## TEXTO PARA LEER
Los cambios propuestos con un TLC, sea con los Estados Unidos o con la UE, posibilitan patentar los conocimientos ancestrales y representan el cumplimiento de los requerimientos del capital transnacional, particularmente del farmacéutico, nos comenta Cuvi. Esto asegura, además, la imposibilidad de introducir medicamentos propios o alternativos (fundamentalmente genéricos) que puedan forzar a la baja los precios al consumidor. La secuela obvia es la restricción en el acceso a medicamentos para una gran parte de la población de escasos recursos y el correspondiente beneficio para las empresas farmacéuticas, grandes ganadoras de la política de salud del Gobierno. Por lo tanto, esta es “una medida que se contrapone abiertamente no solo con los intereses del país, sino con los derechos inalienables de nuestros pueblos indígenas y originarios”.
Alejandro Nadal nos invita, con un texto corto pero contundente, a ampliar la mirada. Nos propone una lectura de lo que representaría el acuerdo Trans-Pacific Partnership (TPP), que está siendo construido en respuesta a los intereses de las grandes empresas transnacionales y no en función de las necesidades de los países involucrados. Según él, el capítulo sobre patentes del TPP lo demuestra. “No solo consolida un abusivo sistema de patentes construido como obsequio para las grandes corporaciones transnacionales; también introduce mecanismos que afectarán el conocimiento tradicional de los pueblos y comunidades y otros que pueden perjudicar el medio ambiente”.
En las negociaciones del Acuerdo Estratégico Transpacífico de Asociación Económica, los impactos de las patentes a favor de las grandes corporaciones transnacionales serán inocultables. Silvia Rodríguez Cervantes se adentra con un análisis de lo que representa el Tratado de Budapest, teniendo como referencia el impacto sobre Costa Rica. Ella establece una serie de reflexiones que conducen a preguntas que, a su parecer, no tienen respuestas convincentes. Y expresa su desacuerdo con el otorgamiento de propiedad privada y monopólica sobre cualquier microorganismo o material biológico químico que constituyen a los seres vivos, humanos o no. Hay razones y objeciones lógicas e implicaciones éticas, que le llevan a la autora a asumir una clara posición en contra de la mercantilización de la vida misma, es decir la Naturaleza.

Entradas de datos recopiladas
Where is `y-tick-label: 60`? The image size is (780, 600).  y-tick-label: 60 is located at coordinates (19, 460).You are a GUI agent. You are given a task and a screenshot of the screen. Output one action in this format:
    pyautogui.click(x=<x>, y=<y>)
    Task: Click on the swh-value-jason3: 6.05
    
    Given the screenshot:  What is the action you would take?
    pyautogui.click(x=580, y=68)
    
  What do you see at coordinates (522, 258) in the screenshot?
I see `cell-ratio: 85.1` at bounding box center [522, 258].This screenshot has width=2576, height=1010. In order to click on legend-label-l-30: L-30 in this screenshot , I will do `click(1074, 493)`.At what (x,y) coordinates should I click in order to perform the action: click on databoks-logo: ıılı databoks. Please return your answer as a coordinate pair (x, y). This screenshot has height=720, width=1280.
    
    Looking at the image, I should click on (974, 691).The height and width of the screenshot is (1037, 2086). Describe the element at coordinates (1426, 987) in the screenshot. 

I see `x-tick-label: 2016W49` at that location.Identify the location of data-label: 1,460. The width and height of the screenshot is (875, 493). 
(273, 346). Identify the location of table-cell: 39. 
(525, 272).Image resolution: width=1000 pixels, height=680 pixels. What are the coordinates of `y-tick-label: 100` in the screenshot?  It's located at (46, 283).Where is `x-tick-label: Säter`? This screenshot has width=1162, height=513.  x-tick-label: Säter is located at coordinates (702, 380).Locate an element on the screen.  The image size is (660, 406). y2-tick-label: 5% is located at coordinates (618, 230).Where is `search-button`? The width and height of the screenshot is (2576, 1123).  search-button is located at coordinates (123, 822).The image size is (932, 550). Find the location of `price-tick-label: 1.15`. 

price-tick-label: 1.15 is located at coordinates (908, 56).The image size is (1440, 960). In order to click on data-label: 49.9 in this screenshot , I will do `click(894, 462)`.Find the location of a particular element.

## LISTA DE ACTIVIDADES
(A) Según el texto sobre patentes y tratados comerciales, ¿qué país toma Silvia Rodríguez Cervantes como referencia en su análisis del Tratado de Budapest?
(B) Prolonga el texto sobre patentes y tratados comerciales a partir de su última oración.

## RESPUESTAS POR ACTIVIDAD
(A) Costa Rica.

(B)
El análisis sobre el acceso a los recursos genéticos y sus implicaciones enriquece las páginas de este libro. Aquí el debate nos conduce al mundo de los corsarios y filibusteros modernos, al de la biopiratería. Silvia Ribeiro, una de las mayores especialistas en la materia, confronta la privatización de los conocimientos ancestrales con la vida comunitaria, y desnuda este sistema que concentra los beneficios en el Norte global y que da paso a la recolonización del Sur.
Solo esta información, presentada por la autora, sería suficiente para comprender de qué estamos hablando:
"Las medicinas tradicionales y el conocimiento indígena y local han adquirido, además de su valor intrínseco, un alto valor comercial. Aproximadamente tres cuartas partes de los medicamentos de receta derivados de plantas en el mundo fueron utilizados primero por indígenas, lo que permitió su “descubrimiento” posterior por empresas y laboratorios de países industrializados. Se calcula, según cifras de 1996, que la industria farmacéutica global tiene ganancias por más de 32 000 millones de dólares anuales gracias al uso de remedios tradicionales que incorporó a medicamentos de receta.
"Entre 1950 y 1980, las medicinas derivadas de plantas utilizadas en la industria farmacéutica significaban más del 25% de los fármacos de receta vendidos en los Estados Unidos. Actualmente, aproximadamente el 40% de las pruebas clínicas para medicamentos en Estados Unidos se basan de alguna forma en productos naturales. Se estima que el valor económico total anual de las drogas derivadas de plantas es más de 68 000 millones de dólares anuales, solamente en Estados Unidos.
Silvia nos confronta con una conclusión categórica: “El verdadero sistema para conservar y usar sustentablemente la biodiversidad y ‘compartir sus beneficios en forma justa y equitativa’ reside, entre otros puntos, en restringir toda forma de propiedad intelectual sobre seres vivos y tecnologías, y en afirmar efectiva e integralmente –es decir económica, social, política y culturalmente– los derechos indígenas, campesinos y de pueblos pescadores y forestales, incluyendo el derecho a la tierra y al territorio. Mientras esto no sea así, toda bioprospección seguirá siendo biopiratería.”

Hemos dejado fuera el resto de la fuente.